That’s it, you can work out the rest for youselves, but for those of you who want to, read on.

The Process is not the Product
In a (very) long technical career, I must have been exposed to the majority of software methodologies, and experience has shown that they are, by and large, more of a liability than a help. In fact, I’ll go further and say that I think that too much methodology is much more dangerous that too little. However, the cult of the One True Methodology continues to thrive, and it worth taking a few moments to consider why.

‘If You Meet the Buddha on the Road, Kill Him’

I suppose one reason is the sneaking suspicion that many/most/all of us have is that we are doing it wrong, and there is someone out there doing it right, and if we just followed her advice, we would do it right too, and all the bad estimations, bugs, bad code etc, etc, would all disappear.
You shouldn’t and it won’t.

If you do follow this advice, you will go down the path of Management by Acronym(tm), see TDD, BDD, FDD, XP…

Don’t you dare click that link.

Another reason the Software Methodology economy. It’s akin to the miracle investment advice ads you see. The people selling training courses, books and the rest of the paraphernalia are making a good living. But it’s from selling the courses, books and so forth. If they were any good at making software on time and bug free, they’d be earning a lot more. But just like the investment advisors, they are making money from our technical insecurities.

This is the reason that this article is an anti-manifesto, the real Agile was hijacked long ago. The only way to avoid the gurus moving in is not to have a methodology, a manifesto, or anything else they can latch on to. Think for ourselves.
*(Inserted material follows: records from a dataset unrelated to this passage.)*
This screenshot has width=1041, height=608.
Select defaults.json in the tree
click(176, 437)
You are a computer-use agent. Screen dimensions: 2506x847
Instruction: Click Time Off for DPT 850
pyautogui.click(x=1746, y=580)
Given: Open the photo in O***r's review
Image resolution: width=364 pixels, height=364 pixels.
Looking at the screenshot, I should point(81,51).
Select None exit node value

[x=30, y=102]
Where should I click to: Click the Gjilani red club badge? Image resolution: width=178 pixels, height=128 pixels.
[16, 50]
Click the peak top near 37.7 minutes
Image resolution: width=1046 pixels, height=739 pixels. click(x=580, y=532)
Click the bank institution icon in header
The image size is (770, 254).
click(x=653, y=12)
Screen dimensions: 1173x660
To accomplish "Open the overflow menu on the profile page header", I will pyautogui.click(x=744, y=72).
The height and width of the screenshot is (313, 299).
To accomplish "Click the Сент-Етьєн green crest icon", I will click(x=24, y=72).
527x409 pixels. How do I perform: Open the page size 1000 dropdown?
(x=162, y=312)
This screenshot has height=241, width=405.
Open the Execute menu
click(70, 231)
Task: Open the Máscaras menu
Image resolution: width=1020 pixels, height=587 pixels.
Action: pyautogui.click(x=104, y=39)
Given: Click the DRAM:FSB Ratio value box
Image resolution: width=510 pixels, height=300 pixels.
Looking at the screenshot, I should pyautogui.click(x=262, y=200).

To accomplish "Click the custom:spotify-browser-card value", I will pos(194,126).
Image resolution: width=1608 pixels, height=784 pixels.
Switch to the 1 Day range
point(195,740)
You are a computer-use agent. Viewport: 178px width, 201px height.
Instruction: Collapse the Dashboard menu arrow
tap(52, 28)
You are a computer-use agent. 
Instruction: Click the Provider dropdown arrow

If you can, do. If you can’t, manage

Yet, another reason is the unstoppable accretion of middle management that happens to companies great and small. As we grow, we become convinced that we need more management. And more. And more. Why? What is the career path for a manager? Hire management underneath you. What’s worse is that companies that succumb to this, tend to develop an immune system. Any attempt to change the management status quo would threaten the very foundations of the managment culture. Not to mention all those management jobs. Innovation? Great. Let’s hire a Head of Innovation. And of course, management has to have something to do, and that is process, tracking sprints, trello boards, anything to fill up the 8 hours of timesheet.

Leading, not Managing
Well, this leads us on to the next point in the manifesto. Leadership. You know, the real stuff. Getting in there and showing way forward. Personally, clearly, one programmer at a time, not just the stuff you think they need to know, the sprints and use cases. Actually, having enough technical clout to be able to teach, coach and encourage. And learn. Informing everyone, right down to the janitors (and all respect to janitors) where we are going and why. Not just once, but all the time. Organisations that do this tend to self-manage. Why? Because people, (even programmers), are smart. Given information and permission, they think, prioritise correctly, don’t bitch about changing goals, and don’t really need managing. If you do it really right, you’ll find yourself following, not leading because the team culture gets bigger than any one person.

Dialog, not Dictation
Finally, we come to the last point, which follows right up on the the previous one. Communcation should never be one way. Information should flow up as well as down. The one cardinal sin is not failure, it’s the failure to communicate, including communicating failure. Treated the right way, people are smart, and very likely have better ideas than management. And everyone should be heard. With respect.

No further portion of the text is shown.